Horacio me trata de sentimental, me trata de materialista, me trata de todo
porque no te traigo o porque quiero traerte, porque renuncio, porque quiero ir
a verte, porque de golpe comprendo que no puedo ir, porque soy capaz de caminar
una hora bajo el agua si en algún barrio que no conozco pasan Potemkin y hay que verlo aunque se caiga
el mundo, Rocamadour, porque el mundo ya no importa si uno no tiene fuerzas
para seguir eligiendo algo verdadero, si uno se ordena como un cajón de la
cómoda y te pone a ti de un lado, el domingo del otro, el amor de la madre, el
juguete nuevo, la gare de Montparnasse, el tren, la visita que hay que hacer.
No me da la gana de ir, Rocamadour, y tú sabes que está bien y no estás triste.

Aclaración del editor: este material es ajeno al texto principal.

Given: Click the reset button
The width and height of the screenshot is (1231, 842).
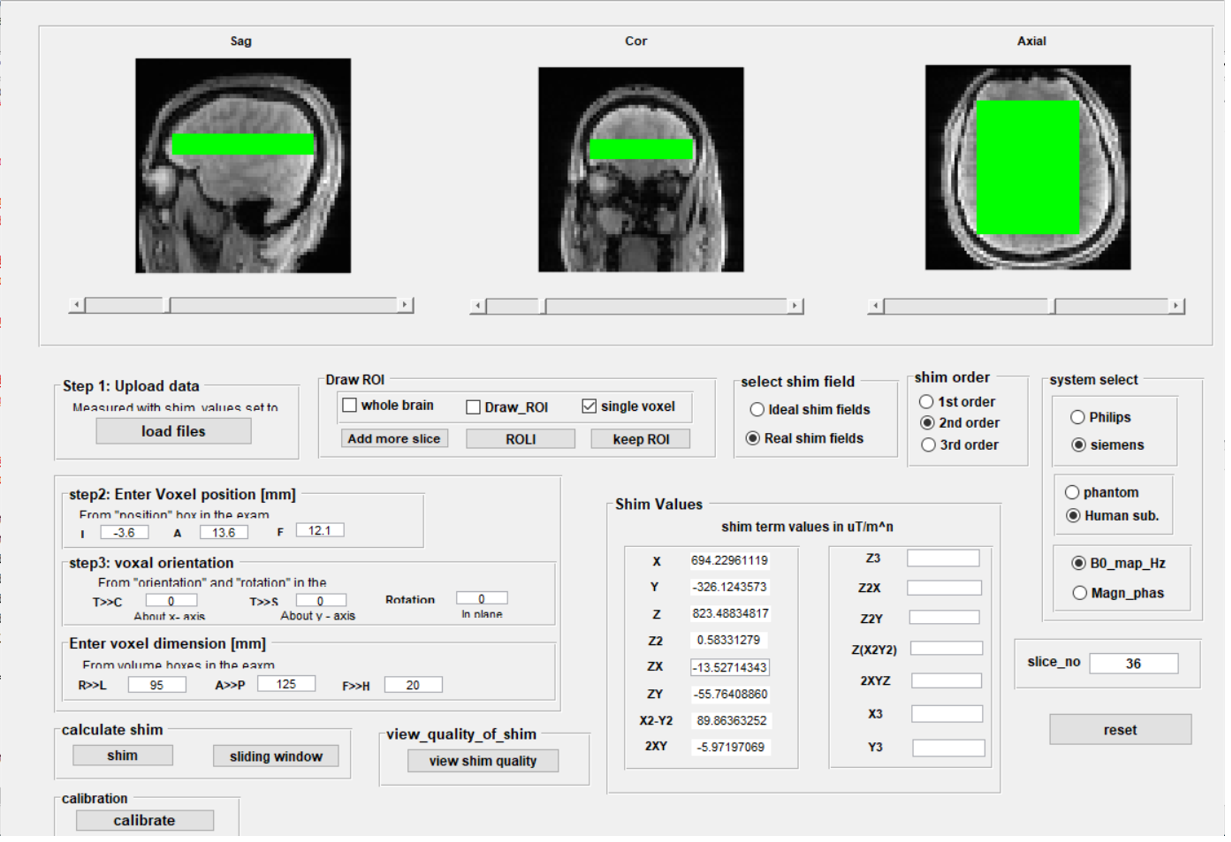Looking at the screenshot, I should (x=1120, y=730).
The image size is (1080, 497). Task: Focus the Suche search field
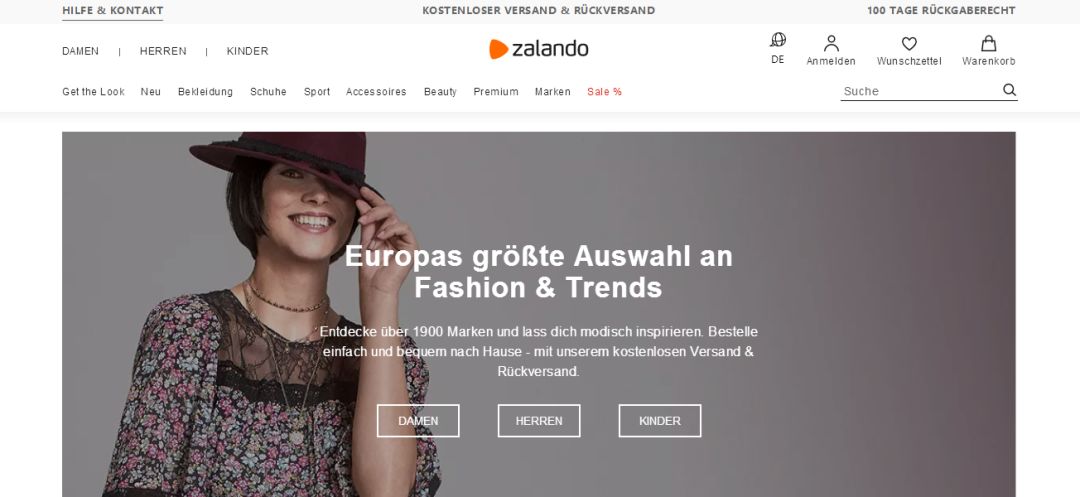[x=920, y=91]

Horacio tiene razón, no me importa nada de ti a veces, y creo que eso me lo
agradecerás un día cuando comprendas, cuando veas que valía la pena que yo
fuera como soy. Pero lloro lo mismo, Rocamadour, y te escribo esta carta porque
no sé, porque a lo mejor me equivoco, porque a lo mejor soy mala o estoy
enferma o un poco idiota, no mucho, un poco pero eso es terrible, la sola idea
me da cólicos, tengo completamente metidos para adentro los dedos de los pies,
voy a reventar los zapatos si no me los saco, y te quiero tanto, Rocamadour,
bebé Rocamadour, dientecito de ajo, te quiero tanto, nariz de azúcar, arbolito,
caballito de juguete...
Fuente: Cortázar, J. (1963), Rayuela, Punto de Lectura, México, D.F.